Version en portugais dans Jornal do MAUSS.
Je n’ai pas l’habitude de parler de la bourse. D’abord parce que j’essaie de donner un peu de pérennité, pour utiliser un grand mot, à ce que j’écris ici. Je veux dire, qu’il y ait encore intérêt à lire une semaine plus tard ce que j’écris. Claire Gatinois du Monde a la gentillesse de me consulter régulièrement sur ce sujet, et c’est donc dans ses articles que l’on trouve mes opinions éphémères sur la bourse au jour le jour. Ensuite parce que depuis le début de la crise il y a un peu moins d’un an la bourse reste un domaine refuge : les endroits où il vaut mieux ne pas placer son argent augmentent en nombre de jour en jour et la bourse reste une valeur sûre aussi longtemps que le preuve n’aura pas été faite du contraire.

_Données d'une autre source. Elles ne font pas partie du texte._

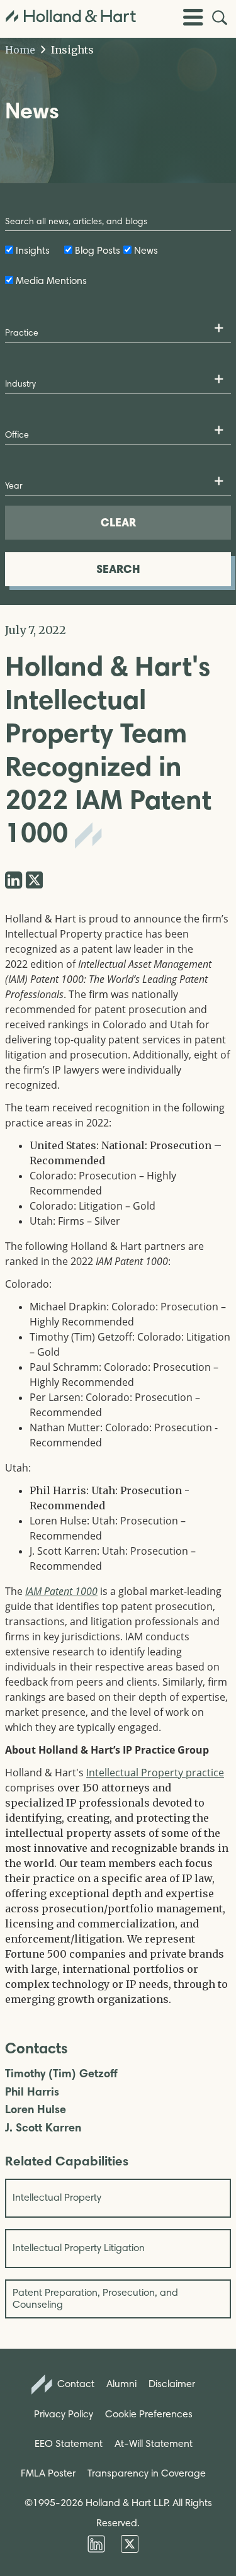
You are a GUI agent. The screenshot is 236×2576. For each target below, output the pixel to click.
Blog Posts (97, 250)
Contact (74, 2384)
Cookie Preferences (149, 2414)
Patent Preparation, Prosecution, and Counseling (95, 2298)
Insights (71, 49)
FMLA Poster (48, 2473)
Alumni (121, 2384)
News (146, 250)
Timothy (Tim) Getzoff (61, 2073)
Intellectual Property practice (155, 1772)
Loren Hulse (35, 2109)
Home (20, 49)
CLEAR (118, 522)
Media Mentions (51, 281)
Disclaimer (172, 2384)
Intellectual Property (57, 2197)
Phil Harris (32, 2092)
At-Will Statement (154, 2443)
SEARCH (118, 569)
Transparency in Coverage (146, 2473)
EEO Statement (69, 2443)
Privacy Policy (63, 2414)
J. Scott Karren (43, 2128)
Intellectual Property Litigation (79, 2248)
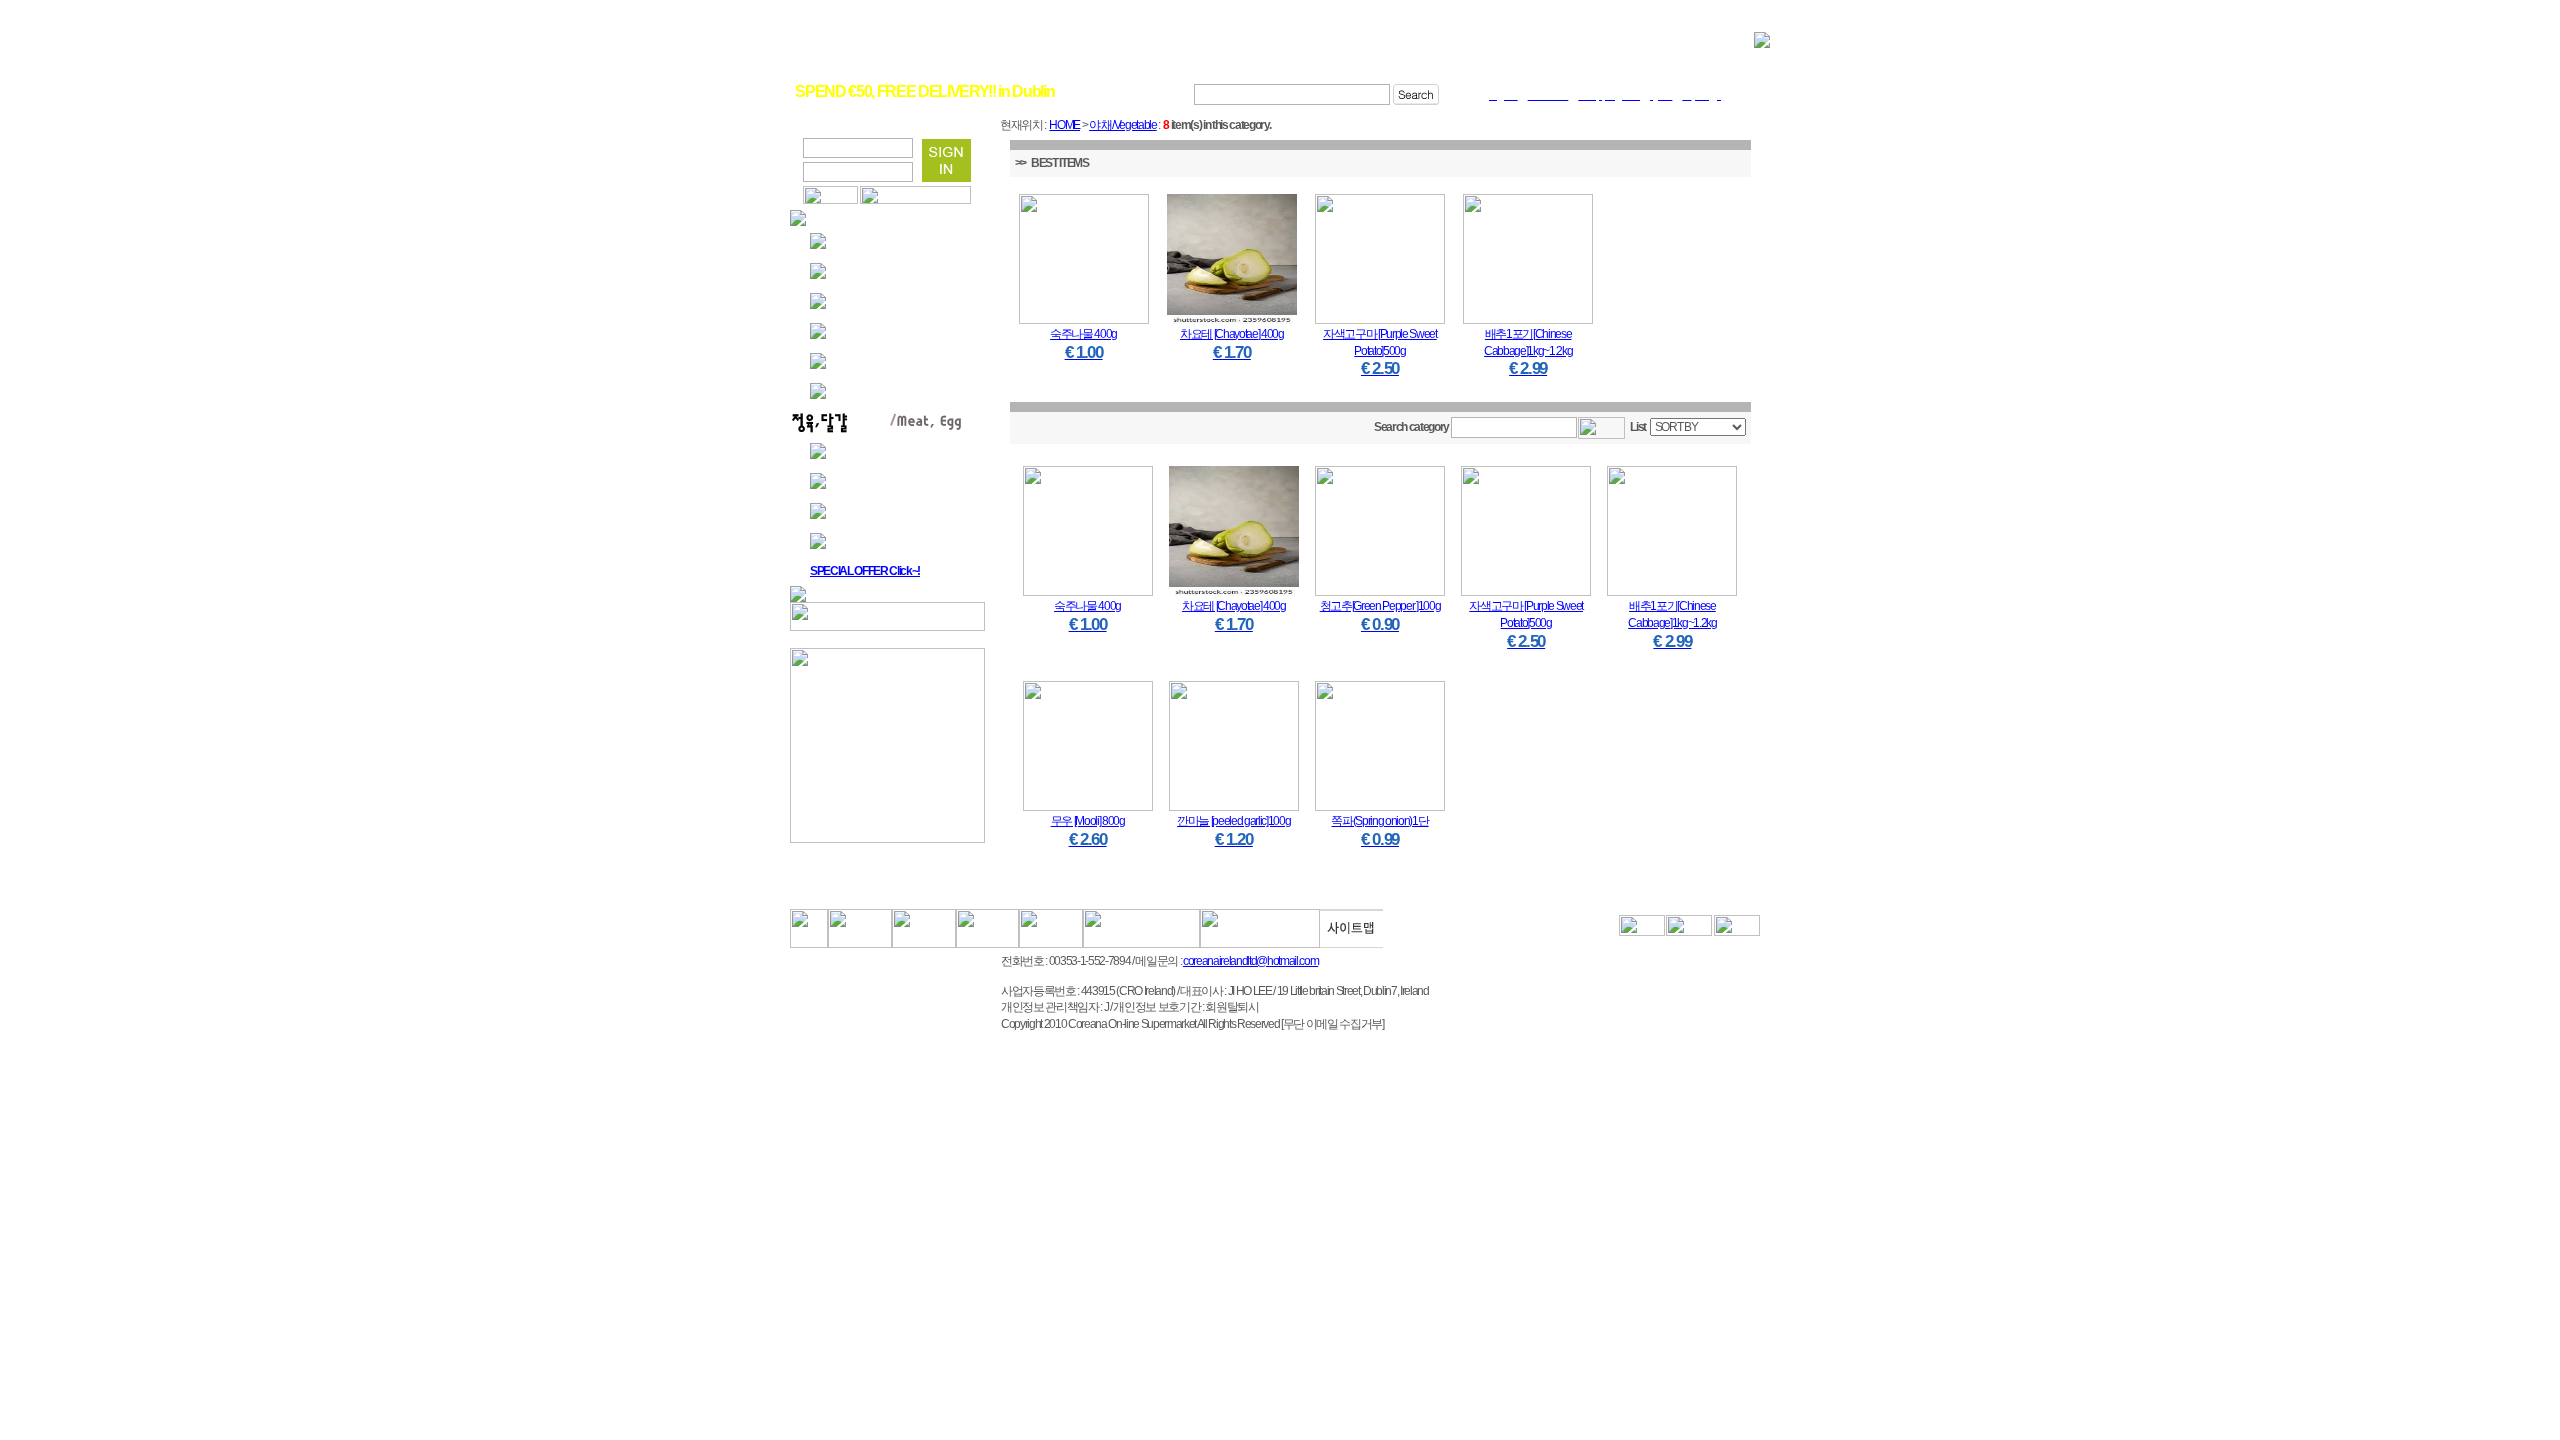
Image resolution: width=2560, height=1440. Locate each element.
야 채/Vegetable (1123, 125)
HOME (1064, 125)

La preuve du contraire est malheureusement en train de se faire. Il y a plusieurs raisons à cela. D’abord la capitalisation des établissements financiers dont la plupart ont vu la valeur de leurs titres se déprécier considérablement depuis l’été dernier et ceci à l’échelle mondiale, grâce à la dispersion « optimale » du risque des prêts hypothécaires subprime. Ensuite la faillite prévisible de certains ou de tous les assureurs d’obligations, qui conduira à des pertes chiffrées, selon les commentateurs, entre 250 et 400 milliards de dollars, soit davantage que les 250 milliards que la crise des subprimes proprement dite a occasionnés jusqu’ici. Enfin, parce que la récession américaine est là. Bien sûr Ben Bernanke, le président de la Fed n’en est pas tout à fait certain. Passons. La consommation des ménages américains gouverne 70 % de la croissance économique des États–Unis, et 30 % de la croissance économique mondiale. Au cours des cinq dernières années, les Américains ont utilisé pour financer leurs achats de biens de consommation :
1. la plus–value captive dans les murs de la maison dont ils sont le propriétaire – avec l’éclatement de la bulle immobilière fin 2006, c’est terminé.

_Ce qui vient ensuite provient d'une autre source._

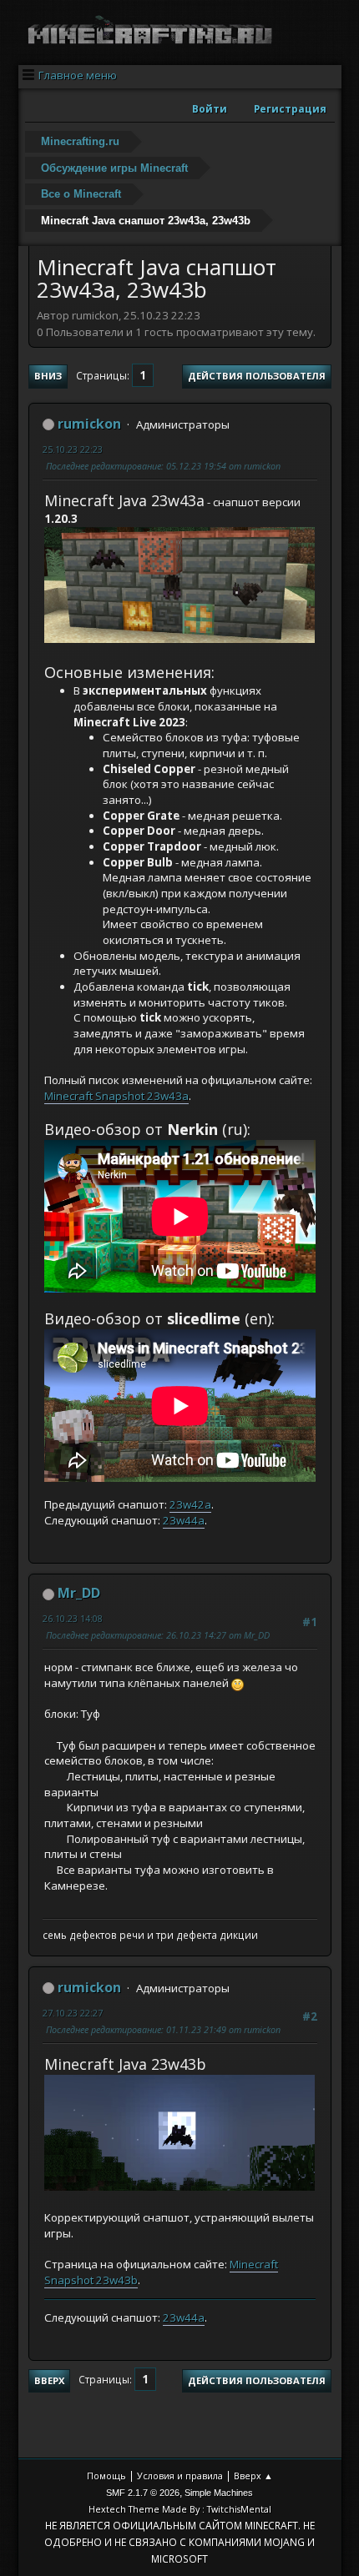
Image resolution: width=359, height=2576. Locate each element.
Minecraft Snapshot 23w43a (116, 1095)
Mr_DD (79, 1593)
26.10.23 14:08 (73, 1618)
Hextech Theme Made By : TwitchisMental (179, 2509)
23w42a (190, 1504)
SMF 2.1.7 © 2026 (143, 2493)
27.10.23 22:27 (73, 2012)
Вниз (48, 375)
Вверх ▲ (253, 2475)
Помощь (106, 2475)
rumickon (89, 423)
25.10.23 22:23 (73, 449)
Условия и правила (180, 2475)
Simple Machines (219, 2493)
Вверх (49, 2380)
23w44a (184, 1520)
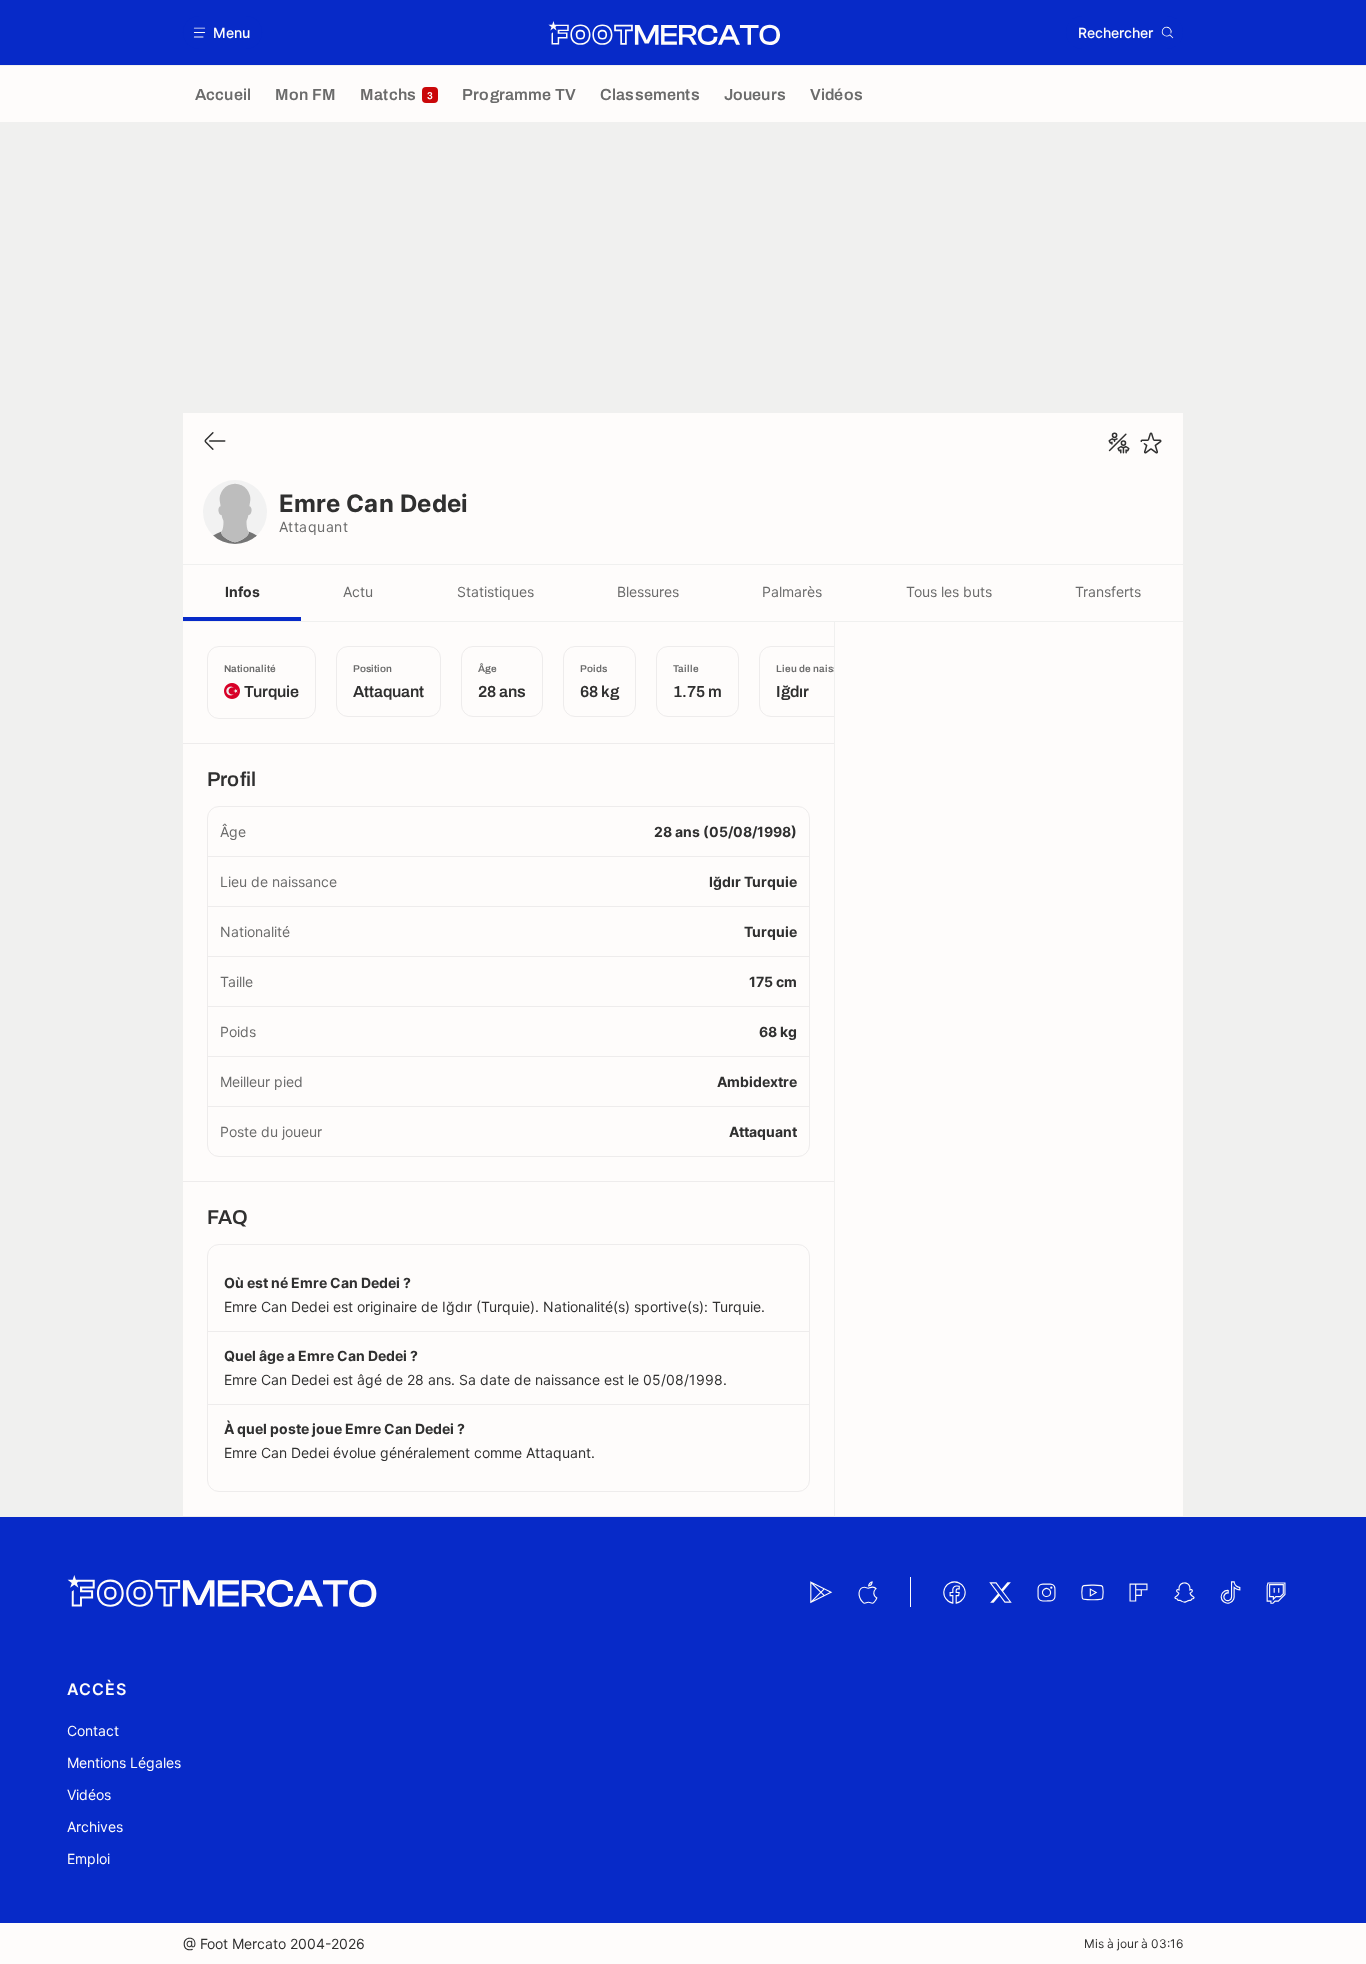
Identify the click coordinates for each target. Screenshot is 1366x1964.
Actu (358, 591)
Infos (242, 591)
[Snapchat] (1184, 1592)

2. les emprunts en général – la crise de l’été 2007 a vu un retrait massif des organismes de prêt américains, réagissant à deux facteurs : 2.1. l’augmentation des défauts des consommateurs dans le remboursement de leurs prêts ; 2.2. le tarissement du marché des capitaux dû à la méfiance des banques les unes vis–à–vis des autres – dans la mesure où l’ensemble des ramifications de la crise des subprimes n’était pas encore connu (la publication des bilans trimestriels de ces firmes est en train de dissiper le brouillard).
3. les gains dus aux placements en bourse – la baisse de la bourse règle automatiquement leur sort.
Voilà où l’on en est. Le problème de la bourse, c’est que tant que les indices oscillent comme à leur habitude, c’est le train–train habituel, mais que quand ça baisse d’un grand coup, il faudrait une très très bonne nouvelle pour que ça remonte. Or dans le contexte actuel, je pourrais vous offrir une longue liste des choses qui pourraient encore aller plus mal demain mais je serais bien en peine de vous dire quelle pourrait être la « très très bonne nouvelle » qui ferait remonter la bourse.
Le CAC 40 a perdu 6,83 % lors de la séance qui vient de se clôturer. Le Nikkei a perdu aujourd’hui 3,86 %, le DAX, 7,16 % et le Footsie, 5,48 %. Le marché américain est fermé en raison du Martin Luther King Day, il rouvrira demain matin. Le future du Dow Jones n’arrête pas de baisser depuis ce matin, à l’heure où je boucle ce papier il a perdu 522 points, soit 4,3 % de sa valeur. Si j’ai pu gagner le titre enviable de
« prophète » pour avoir annoncé en 2005 la crise à venir de l’immobilier américain dans un article intitulé « La crise du capitalisme américain » publié dans La Revue du MAUSS, je ne glanerais certainement pas autant de compliments si je vous annonçais le krach pour demain ! J’ai écrit ailleurs que ce genre de choses sont imprévisibles, je prendrai donc bien soin de m’en abstenir !
6 réponses à “Le krach pour demain ?”
[…] « Le krach pour demain ? 22 01 2008 […]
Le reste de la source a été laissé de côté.